Rewrite the items from the line with "coordinates (949, 1232)." to the line with "quickbar is located", changing "particular element" to "specific element" and leaving everything else in those lines as it is.
----
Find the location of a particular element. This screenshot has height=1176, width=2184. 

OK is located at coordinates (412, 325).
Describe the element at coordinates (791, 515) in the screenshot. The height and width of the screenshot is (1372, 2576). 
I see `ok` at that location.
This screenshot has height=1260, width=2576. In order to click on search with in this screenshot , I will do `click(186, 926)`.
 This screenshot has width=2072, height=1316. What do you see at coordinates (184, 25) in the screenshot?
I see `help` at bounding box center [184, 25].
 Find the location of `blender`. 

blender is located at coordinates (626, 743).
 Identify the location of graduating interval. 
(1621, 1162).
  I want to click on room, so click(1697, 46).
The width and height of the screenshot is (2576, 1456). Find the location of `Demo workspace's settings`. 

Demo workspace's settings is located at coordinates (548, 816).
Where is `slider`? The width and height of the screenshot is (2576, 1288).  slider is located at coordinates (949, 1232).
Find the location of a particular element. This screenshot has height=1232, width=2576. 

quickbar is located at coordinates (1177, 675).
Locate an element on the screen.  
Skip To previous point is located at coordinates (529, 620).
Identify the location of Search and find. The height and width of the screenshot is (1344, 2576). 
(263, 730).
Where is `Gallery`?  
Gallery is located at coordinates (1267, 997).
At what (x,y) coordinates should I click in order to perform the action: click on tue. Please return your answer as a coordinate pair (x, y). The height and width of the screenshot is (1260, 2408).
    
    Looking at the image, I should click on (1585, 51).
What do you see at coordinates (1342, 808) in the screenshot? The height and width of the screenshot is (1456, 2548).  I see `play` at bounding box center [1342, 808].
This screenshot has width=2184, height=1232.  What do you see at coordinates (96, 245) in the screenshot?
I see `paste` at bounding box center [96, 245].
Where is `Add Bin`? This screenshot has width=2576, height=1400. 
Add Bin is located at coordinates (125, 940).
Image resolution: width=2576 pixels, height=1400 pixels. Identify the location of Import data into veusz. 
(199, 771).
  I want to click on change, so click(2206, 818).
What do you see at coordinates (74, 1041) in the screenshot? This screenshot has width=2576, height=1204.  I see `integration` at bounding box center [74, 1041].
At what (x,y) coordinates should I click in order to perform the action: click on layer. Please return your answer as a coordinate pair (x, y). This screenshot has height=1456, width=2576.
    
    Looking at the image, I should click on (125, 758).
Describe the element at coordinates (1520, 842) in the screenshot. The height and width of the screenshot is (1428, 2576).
----
Result:
Where is `slider`? The width and height of the screenshot is (2576, 1288).  slider is located at coordinates (949, 1232).
Find the location of a specific element. This screenshot has height=1232, width=2576. 

quickbar is located at coordinates (1177, 675).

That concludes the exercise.